Pero es un odio pequeñito, de andar por casa,
lejos de arrebatos viscerales y ensañamientos desmedidos. No se pueden enconar
los sentimientos. Luego te quedas sin margen de ira para lo verdaderamente
importante.
Hay drogas que es mejor no probarlas. Algunas
mierdas son tan adictivas que si las saboreas una sola vez te enganchan de por
vida. El whatsapp es una de ellas.
Yo lo tenía fácil. Nunca me han atraído los
mensajes de texto y mi móvil estaba hecho de piedra con los botones esculpidos
en cincel de sílex. Pero no se puede
vivir eternamente en la prehistoria. No sin poner en riesgo tu vida social.
Hasta ahora he sobrevivido con la más
efectiva de las tácticas: anclarme al pasado y evitar tentaciones por falta de
medios. No datos, no android, no whatsapp. Y así han pasado casi tres años.
Aguantando, resistiendo el infame contagio del borreguismo digital, del
escribir por escribir, de la adicción a las redes sociales.

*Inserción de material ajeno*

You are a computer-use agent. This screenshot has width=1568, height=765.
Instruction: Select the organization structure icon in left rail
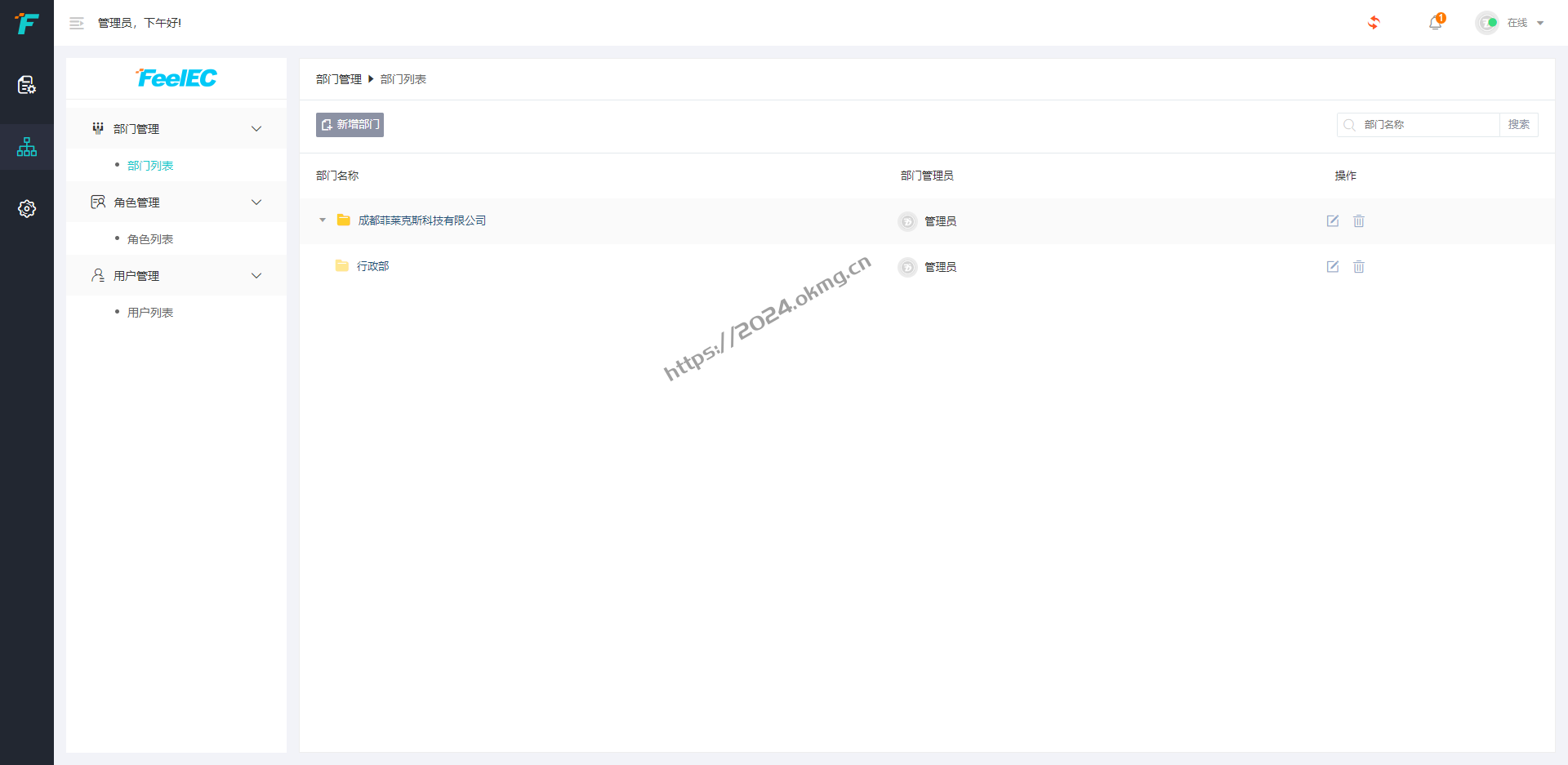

Hace dos días me vendí. Lady Drywater estaba
hasta el sombrero de responderme los mensajes con su terminal y yo decidí que
ya valía, que todo tiene un límite y que se saliese de mis grupos. Ahora tengo
un móvil Huawei que no quería, pero he salvado mi matrimonio.
Los días son estresantes. No aguanto el ritmo
de conversación, no tengo velocidad de tecla ni disfruto con diálogos
interminables. A veces incluso me excuso con tareas domésticas de dudoso
cumplimiento. Solo quiero contestar a informaciones relevantes, pero acabo
palmando con cualquier gilipollez. Sé que debo acostumbrarme y filtrar, pero lo
único sensato parece apagar los datos por un par de horas. Y leer todos los
chorizos de vez cuatro comidas después.
Con todo, admito que me gusta. Y me jode. No
le des cuerda a un reloj, ni tabaco a un ex fumador. He acabado palmando porque
de otro modo me habrías vuelto un sociópata. Por eso sois unos cabrones. Por
ahora, sobreviviré contestando con emoticones. ¿Acaso hay algo más perezoso?